[Dixielandjazz] The NY Philharmonic Has Soul.

Stephen Barbone barbonestreet at earthlink.net
Tue Jan 6 21:52:07 PST 2004


Definitely Not OKOM. BUT, A great read for the hoi polloi who like this
music as well as for the pseudo sophisticates everywhere in the world
who would take the joy out of it. Who says Classical Composers and
Musicians don't whoop it up? Three cheers for Joshua Bell, Andrew Davis
and the NY Philharmonic. (As well as for Dvorak and Tchaikovsky)

Now, how can we adapt this philosophy to our presentations of Dixieland?

Cheers,
Steve Barbone

January 6, 2004 - New York Times

REVIEW | NEW YORK PHILHARMONIC

Slavic Passion and Exuberance, With a Wink

By ANNE MIDGETTE

      New York Philharmonic subscribers might not think of their
orchestra as peasant entertainment. But on Friday evening the ensemble,
under Andrew Davis, showed how much earthy folk elements and cheap tunes
are part of orchestral tradition.

This isn't a bad thing. Dominated by Tchaikovsky's violin concerto and
Dvorak's Sixth Symphony, and featuring the violinist Joshua Bell, the
program was eminently enjoyable. Mr. Davis kept the whole thing moving
along, and the musicians hammed it up, almost enough. The audience
whooped. Toes tapped. You left the concert hall humming. This is all
good stuff. So what if it's not exactly highbrow?

Written within a couple of years of each other, in 1878 and 1880, these
Tchaikovsky and Dvorak works fell afoul of the German world's prejudice
against Slavic composers. Eduard Hanslick, the Viennese music critic,
famously slammed Tchaikovsky's concerto at its premiere for its Russian
vulgarity. Dvorak's symphony had to wait several years for its Viennese
premiere because the musicians of the Vienna Philharmonic didn't want to
sully their hands with this Czech music.

Today, we like the folk tunes, and schmaltz has become part of the way
people think about orchestral music. But both of these pieces go beyond
these elements to try to hook you, seduce you and show off with anything
they can lay their hands on.

Look, Dvorak says, I can do Beethoven, I can do Brahms, I can luxuriate
in this big full warm-timbred simple Central European orchestral sound,
and then, yes, I can make it play a peasant dance. Look, Tchaikovsky
says, at me, and cartwheels through elaborate goopy passionate ornament,
which Mr. Bell gave for all it was worth.

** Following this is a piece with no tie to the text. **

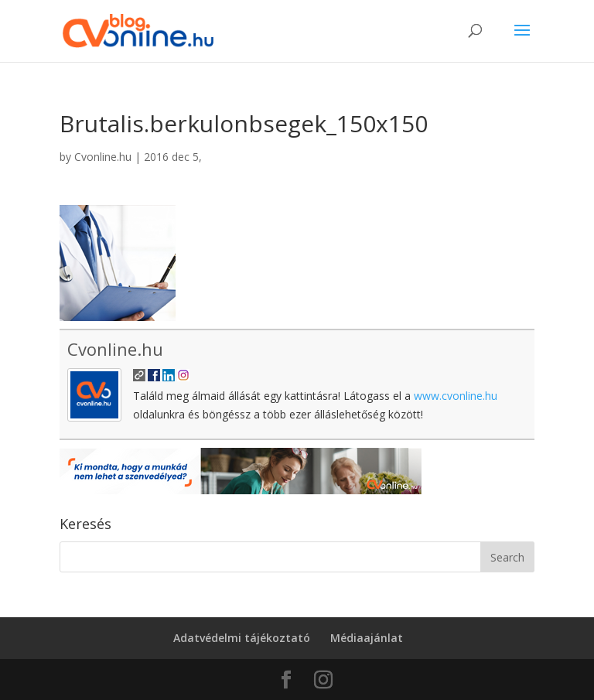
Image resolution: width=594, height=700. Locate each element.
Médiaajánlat (367, 637)
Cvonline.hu (103, 156)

The tricky thing about playing this music in the 21st century is that it
practically begs you to strike a pose of cynical distance. Mr. Bell,
indeed, set quotation marks around his performance, even as he had fun
with it. He's one of those musicians able to manipulate time to give a
sense of unhurried ease even to a rapid melody, with room to insert all
kinds of extra fillips, particularly scoops up to high notes or down to
low ones. He carried this talent to the point of irony in the third
movement, a dashing tease as he extended to the breaking point the
moment before he plunged into the main theme. As seductive as the
composer, he found all kinds of ways to hold the ear.

The orchestra, which played well, didn't quite dig in to the same
degree. Mr. Davis, a pro, created a lot of surface activity without
overdoing things (but overdone is just what this music aches to be).

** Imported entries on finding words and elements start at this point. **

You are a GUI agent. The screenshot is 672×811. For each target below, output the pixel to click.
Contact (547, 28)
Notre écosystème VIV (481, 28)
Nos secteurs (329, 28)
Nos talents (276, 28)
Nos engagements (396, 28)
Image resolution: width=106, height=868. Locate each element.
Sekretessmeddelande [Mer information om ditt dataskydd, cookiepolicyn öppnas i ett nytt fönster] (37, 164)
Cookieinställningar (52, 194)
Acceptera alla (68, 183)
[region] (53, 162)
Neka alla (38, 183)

The program opened with Mark Anthony Turnage's "Quick Blast" (2000),
another piece designed to show off both orchestra and composer. Scored
for winds, brass and percussion, it avoids the obvious loudness its
title might lead one to expect. Rather, it's a more subtle, compact and
intricate swatch of music. Mr. Turnage is very good at writing for
orchestra with sophistication, but his musical statements are not as
interesting as his writing. Still, it was an apt illustration of how the
showman's tradition has extended to the present day.